REVIEW – Walking Dead – 1º Episode

Junho 14, 2012 Não Por Perplera

Neste primeiro episódio de The Walking Dead, a Telltale apresenta-nos um elenco original de personagens, com alguns pormenores interessantes, reconhecidos pelos fãs.

Saúde-se a capacidade de inovar no gênero das aventuras, como decisões e elementos de ação.

Ambiente cartoon…

O jogo foi inspirado na banda desenhada de Robert Kirkman, A New Day apresenta uma direcção artística baseada na técnica de Cel Shading, dando aos cenários e personagens um aspecto de cartoon.

As personagens apresentam expressões faciais detalhadas e emotivas, contribuindo para a imersão na trama. Destaque ainda para as sequências de suspense, conseguindo, a espaços, causar valentes sustos, principalmente quando um zombie aparentemente inerte decide deitar as garras de fora…

Elenco interessante…

A adaptação televisiva apresentou um misto de personagens da BD e algumas originais para a série.

Já a Telltale tomou a liberdade de apresentar um elenco original, embora tenha incluído algumas participações especiais, com nomes como Hershel Greene e Glenn. O protagonista desta aventura chama-se Lee Everett, um prisioneiro que escapa durante um acidente, enquanto era transportado pela polícia.

Contem com uma dezena de personagens interessantes, incluindo duas novas crianças.

Decisões difíceis…

O formato não linear do progresso é um dos melhores aspectos desta aventura.

Ao longo da história existem decisões complicadas a serem tomadas, todas elas com impacto na narrativa e na relação entre as personagens.

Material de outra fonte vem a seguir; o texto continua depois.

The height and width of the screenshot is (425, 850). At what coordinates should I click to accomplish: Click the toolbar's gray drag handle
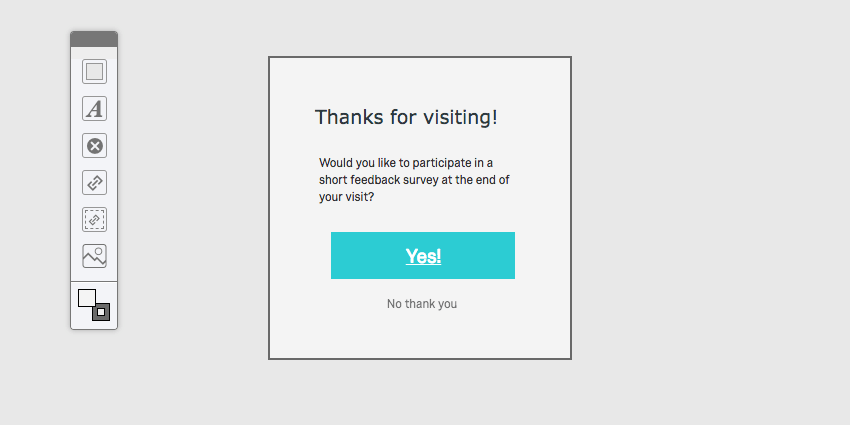[x=94, y=39]
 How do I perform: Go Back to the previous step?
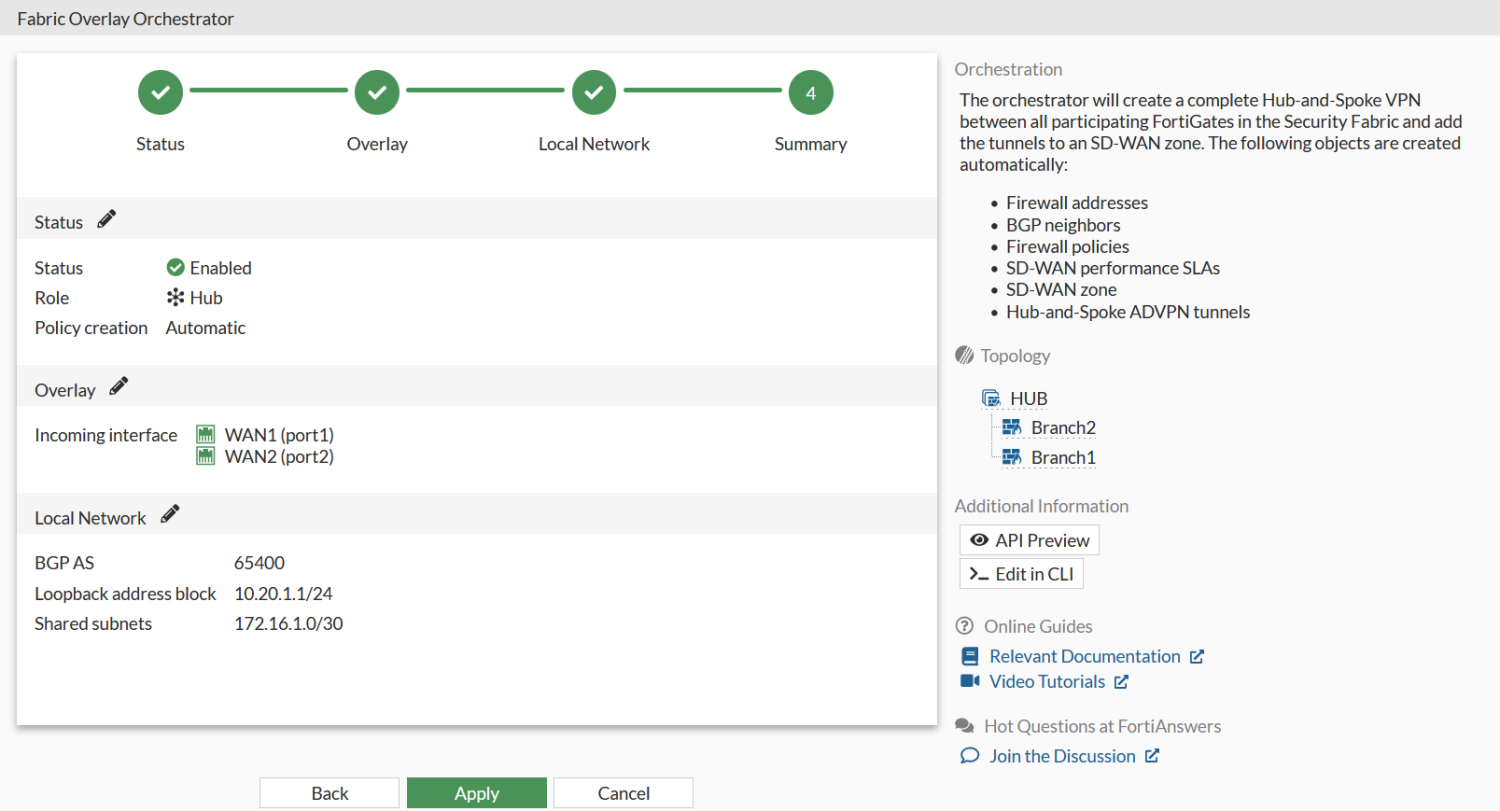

Dessas escolhas, terão, por exemplo, de salvar uma pessoa, em detrimento da outra. Mesmo a nível de diálogos, existe um tempo limite para responder, e consoante a escolha, terão um resultado distinto. Principalmente na relação futura com outros sobreviventes. Estas escolhas serão transpostas para os próximos episódios.

Certamente que irão recomeçar o jogo para ver o que muda nessas decisões.  

Acerta-lhe no crânio… 

O jogo introduz algumas sequências de ação simples, mas muito interessantes. Estas misturam o conceito de Quick Time Events com ações de timing e esporadicamente elementos de mira. É preciso alguma perspicácia e análise do cenário para ativar certas ações preciosas, mas nada de muito complicado. E com estes elementos de ação, o jogo consegue oferecer uma tensão muito própria patente na BD e na série televisiva.

Ausência de puzzles…

Trata-se de uma aventura minimalista em termos de puzzles, e o inventário não terá mais de dois ou três objectos, sendo principalmente de uso imediato. O grande dinamismo do jogo são os diálogos e as sequências de ação. A ausência de puzzles não é verdadeiramente má, pois mantém a história a um ritmo frenético. Poderão activar as ajudas, assinalando os pontos de interacção no cenário.

Veredicto…

Depois da desilusão de Jurassic Park e em parte de Back to the Future, a Telltale parece ter encontrado em The Walking Dead a direção correta para um novo conceito de aventura point and click. O ambiente da banda desenhada foi bem recriado, as personagens são carismáticas e a narrativa tem bom ritmo. Temíamos pelas mecânicas de ação implementadas no género, mas a sua simplicidade não quebra a intensidade e o horror necessários ao tema. E as decisões impostas revelam-se difíceis, mas muito interessantes. Esperamos que a Telltale se aguente até ao final da temporada.